The Lucas County Sheriff's Office will have to abide by strict budget cuts that have led to the loss of 51 positions this year, without the help of emergency funds from county reserves, the commissioners decided Tuesday.
A motion by Commissioner Ben Konop to award $500,000 to the sheriff's office from the county's rainy day fund to ease the burden of furloughs and layoffs was turned down by commissioners Pete Gerken and Tina Skeldon Wozniak.
Both said the county could not afford it.
"We're not in a position to allocate funds at this time," Ms. Wozniak said.
She said revenue from sales tax is down by $2 million this year, and further budget cuts are anticipated.
Mr. Gerken said the reserve fund has also suffered because of the economic downturn.
From 2008 to 2009, the amount in the reserves dropped from nearly $25 million to just over $13 million.
The reserve fund is expected to remain at the lower amount.
County officials say money from the fund has been used to cover budget shortfalls resulting from the decline in tax and investment revenue.
Mr.
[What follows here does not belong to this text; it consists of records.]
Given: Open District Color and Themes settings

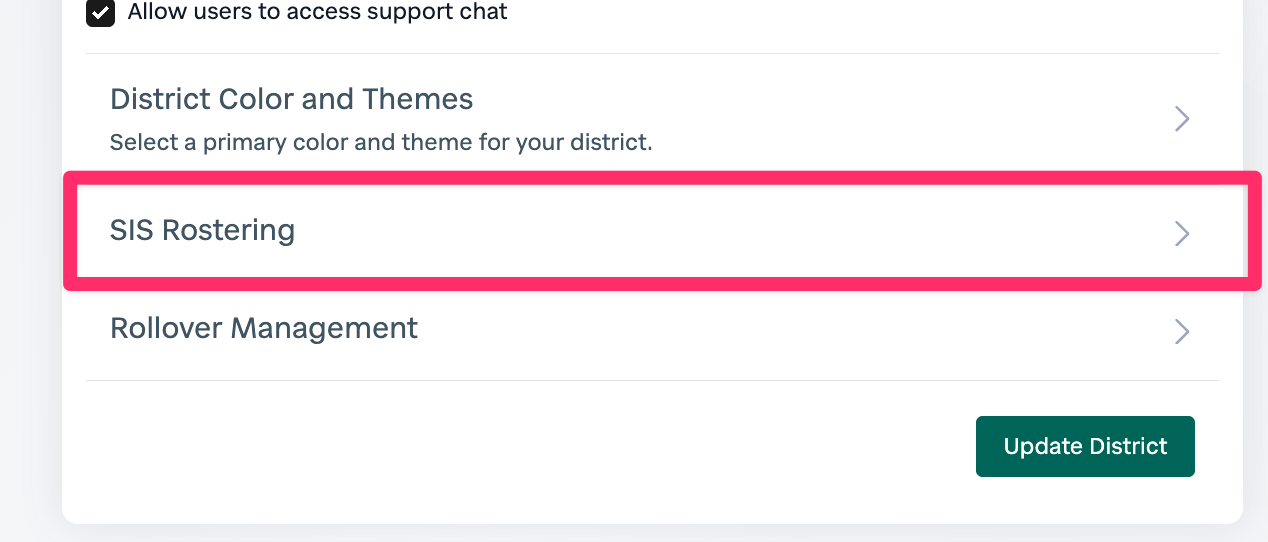Looking at the screenshot, I should (x=291, y=100).
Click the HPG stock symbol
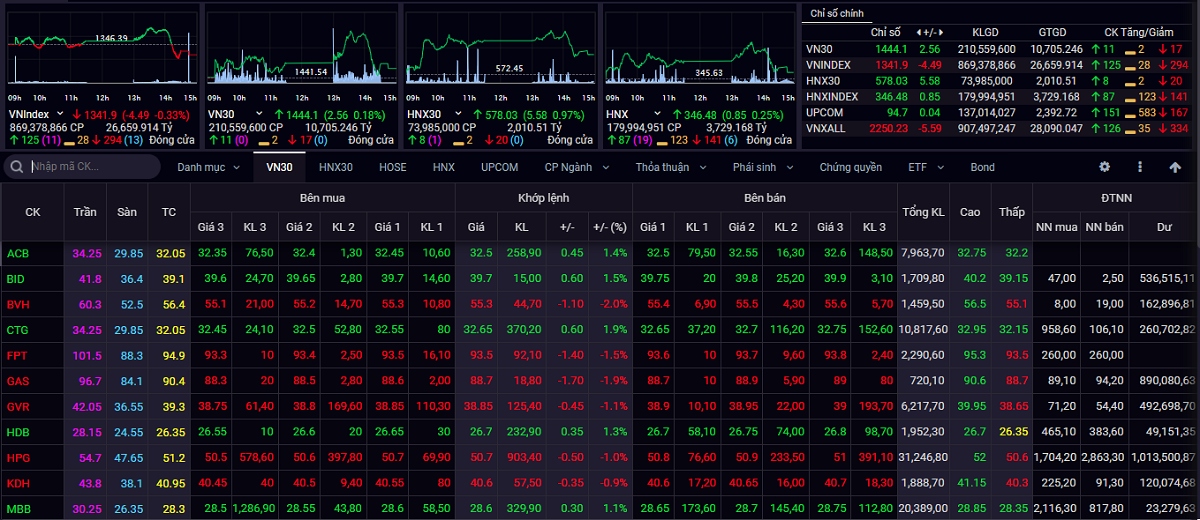The width and height of the screenshot is (1200, 520). tap(18, 457)
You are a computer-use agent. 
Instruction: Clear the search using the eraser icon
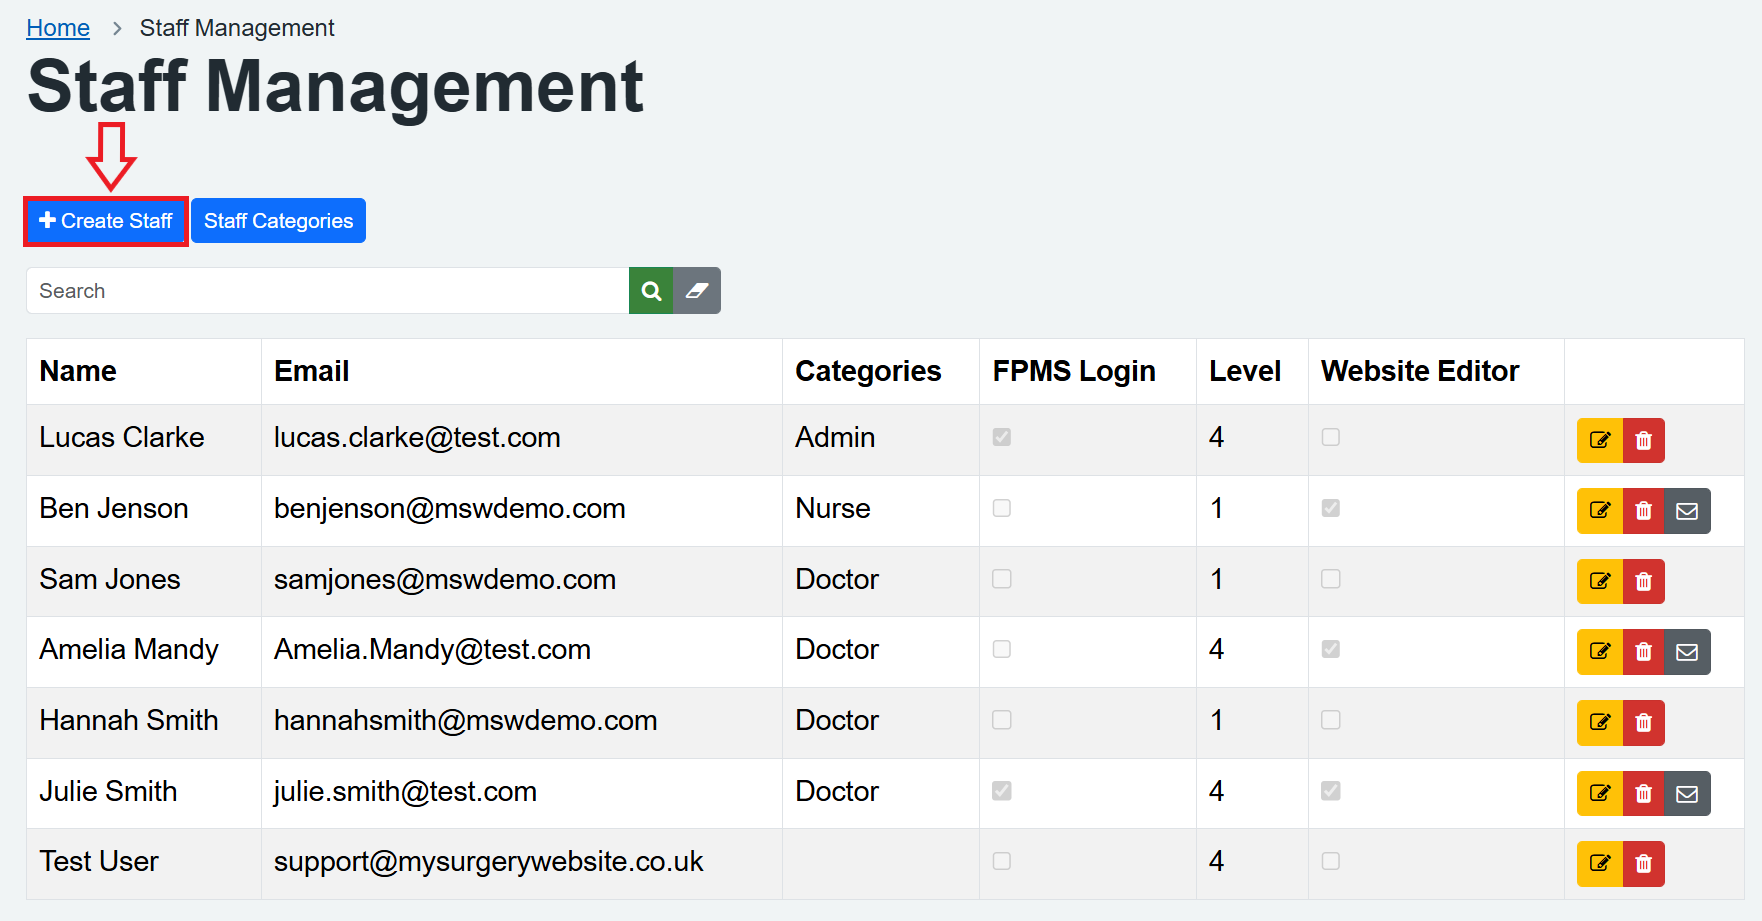pos(697,290)
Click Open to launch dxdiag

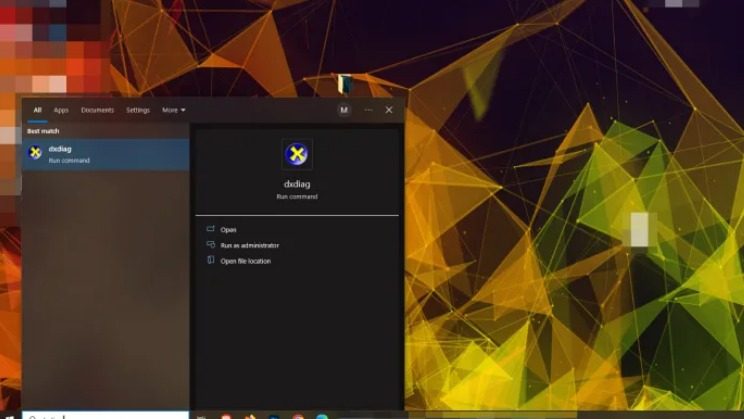(229, 229)
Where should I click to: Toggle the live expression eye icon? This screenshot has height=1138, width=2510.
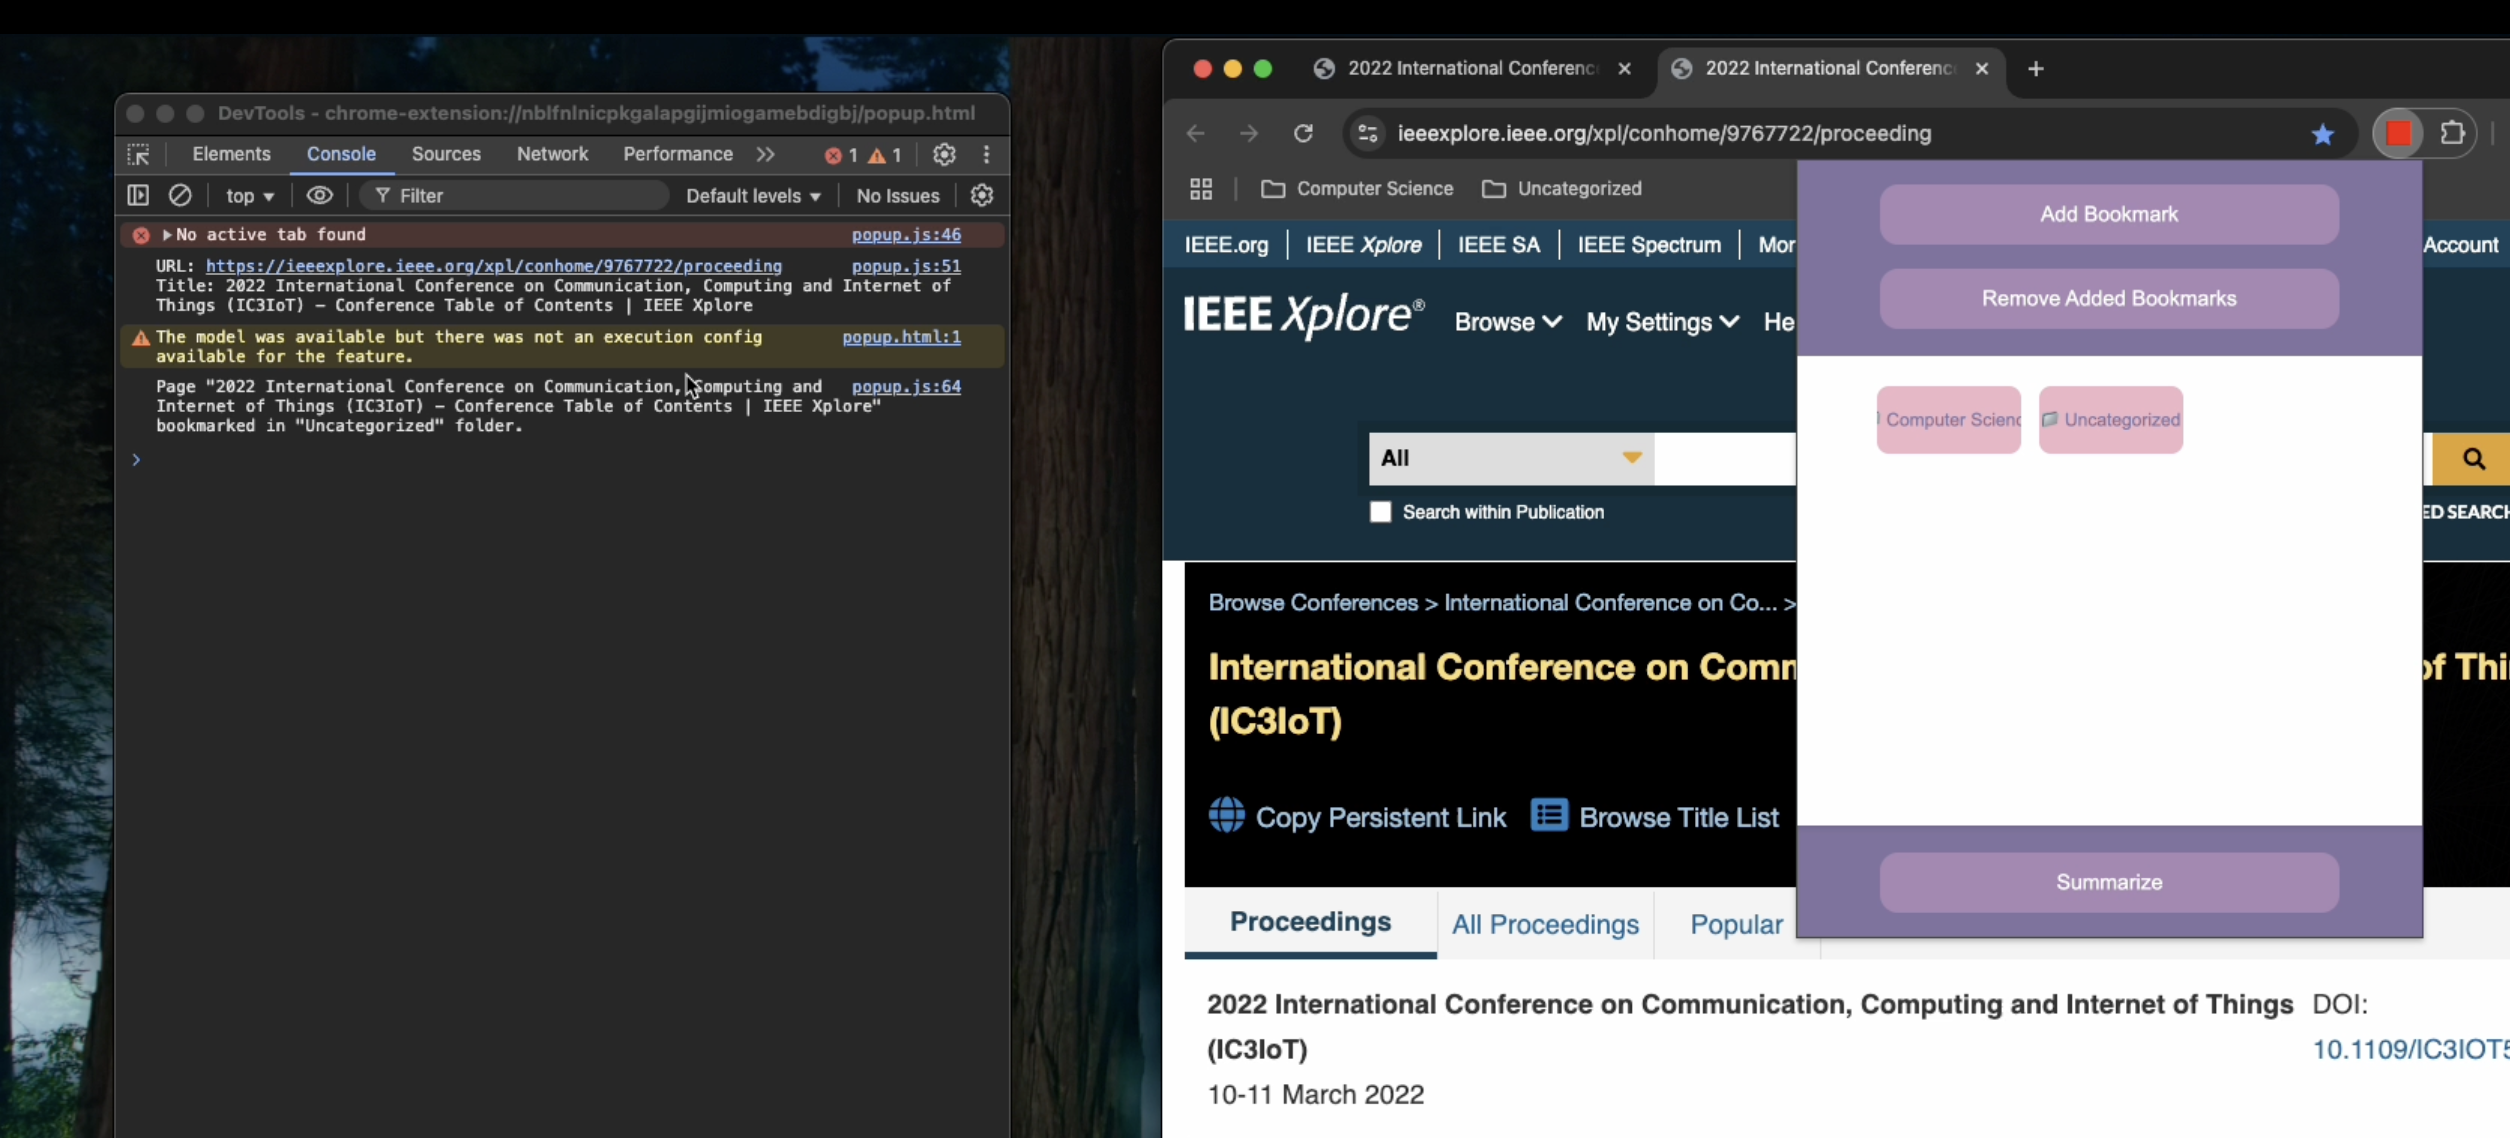(x=319, y=195)
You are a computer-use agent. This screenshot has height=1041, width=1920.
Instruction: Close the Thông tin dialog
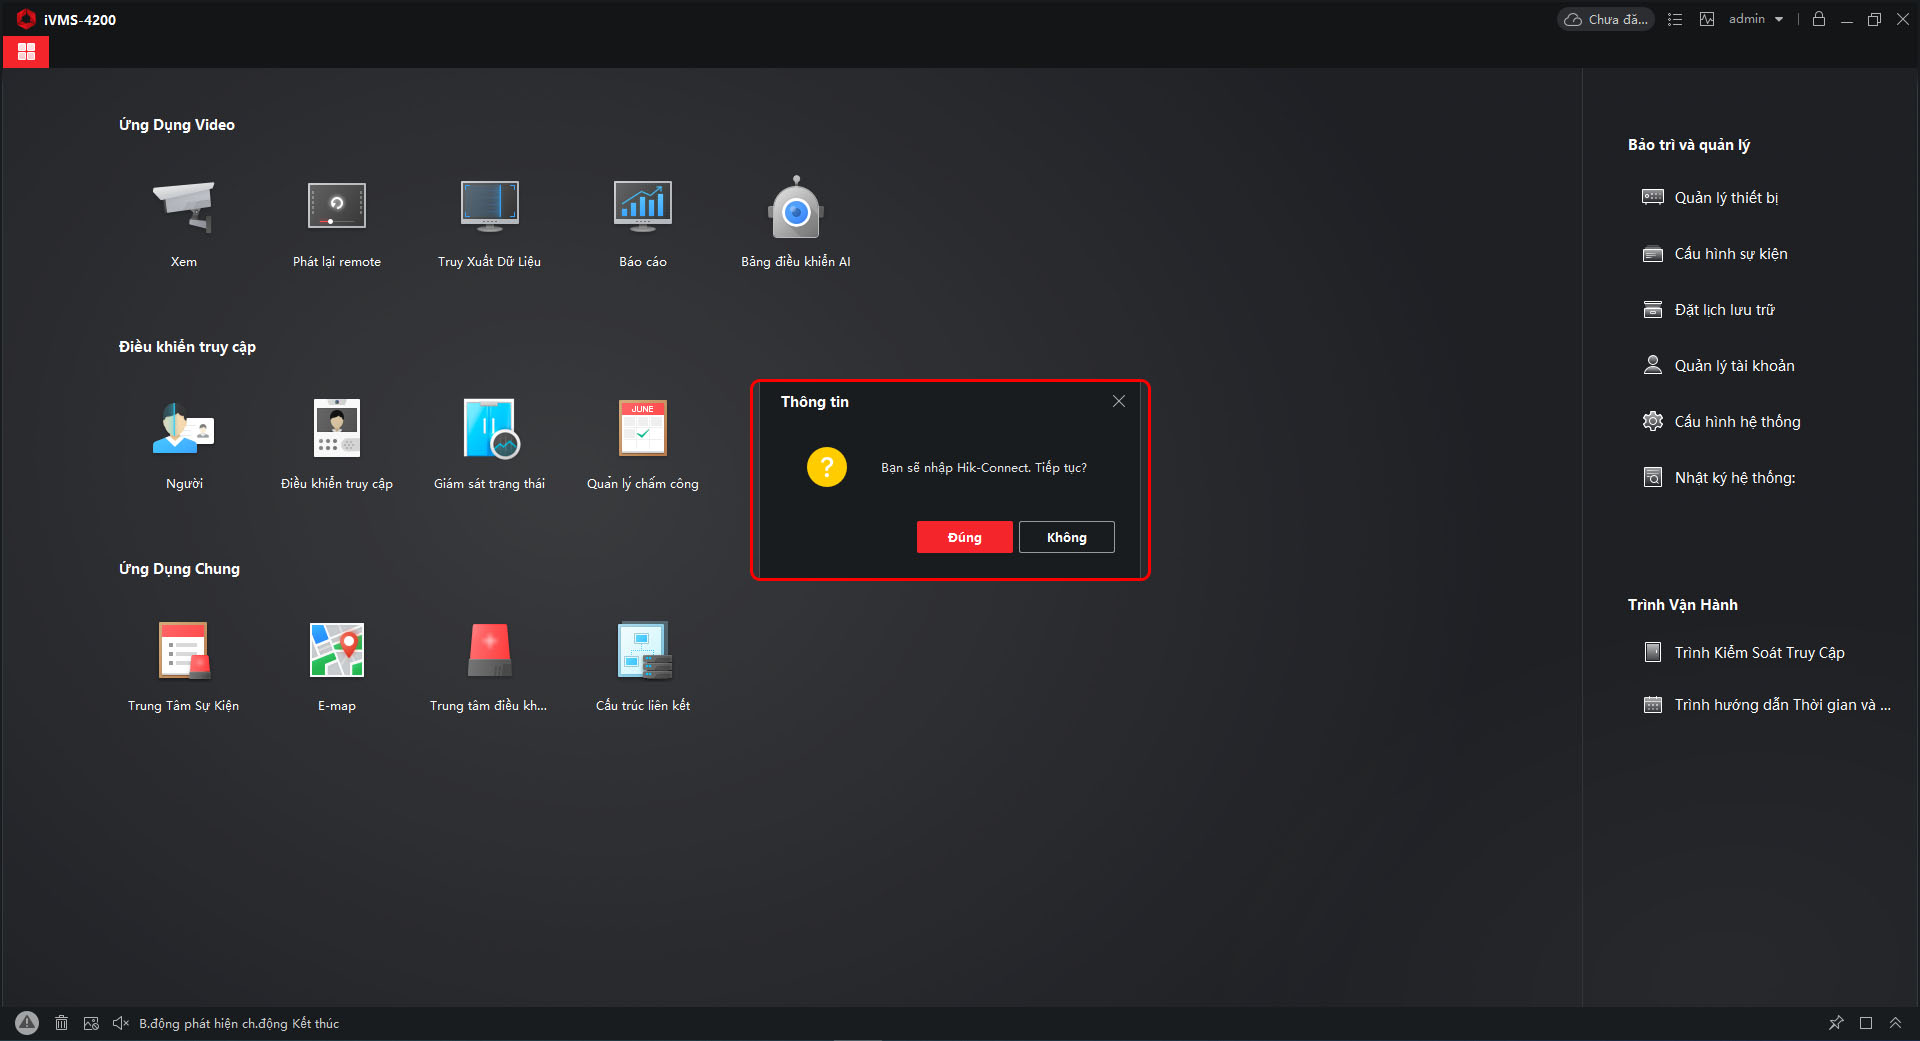[x=1118, y=401]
Konop said the $500,000 represents only a small fraction of the reserves.
He said the sheriff's office has eliminated 70 positions since 2007, a loss he said puts the community at risk because there are fewer officers to combat crime.
He said providing the emergency funds would help put people back to work and bolster public safety.
"To me this is a very logical, data-driven, and frankly responsible thing to do," Mr. Konop said. "The need is certainly there."
But Mr. Gerken said the agency must stand by the outcome of recent labor negotiations, which resulted in an agreement by sheriff's deputies to forgo 144 hours-worth of wages between now and the end of 2011 by taking furlough days or waiving holiday pay.
Another agreement with the sheriff's command officers was approved Tuesday.
Those officers will have to give up the equivalent of 140 hours of pay through furlough days or other concessions and take time off in lieu of overtime pay.
Jail Administrator Jim O'Neal said he wasn't surprised by the outcome of the commissioners vote.
He said the sheriff's office hadn't expected Mr. Konop's request for emergency funds to go through.
"Sure, we would have liked the extra money, but the reality is it's probably not available right now," Mr. O'Neal said.
Also Tuesday, a request by Lucas County Clerk of Courts Bernie Quilter to purchase case file jackets from a company in Cincinnati touched off a lively debate. Central Business Group outbid a local company by just $149 for the contract to supply more than 16,000 file jackets.
Mr. Quilter told the commissioners that by state law he had to choose the lowest bid, but all three government officials said they would prefer that the money go to a local firm.
In the end Mr. Gerken and Ms. Wozniak approved the contract, albeit reluctantly, and Mr. Konop voted against it.
"I'll do the right thing, which is to follow the law, but at the same time I'm pretty appalled by it," Ms. Wozniak said.
"This is a prime example where it's ludicrous that we can't go with a local firm."
Mr. Konop said the contract should be reconsidered, and going with a local business was the better option, even if it cost slightly more.
"It is better to buy local not only because you're keeping the money here, but you're also dealing with a business that's three blocks away in case there is any problem with the service," Mr. Konop said.
In contrast with Lucas County, the city of Toledo offers an advantage to local firms bidding for government contracts if their quotes are within 3 percent of the lower bidder.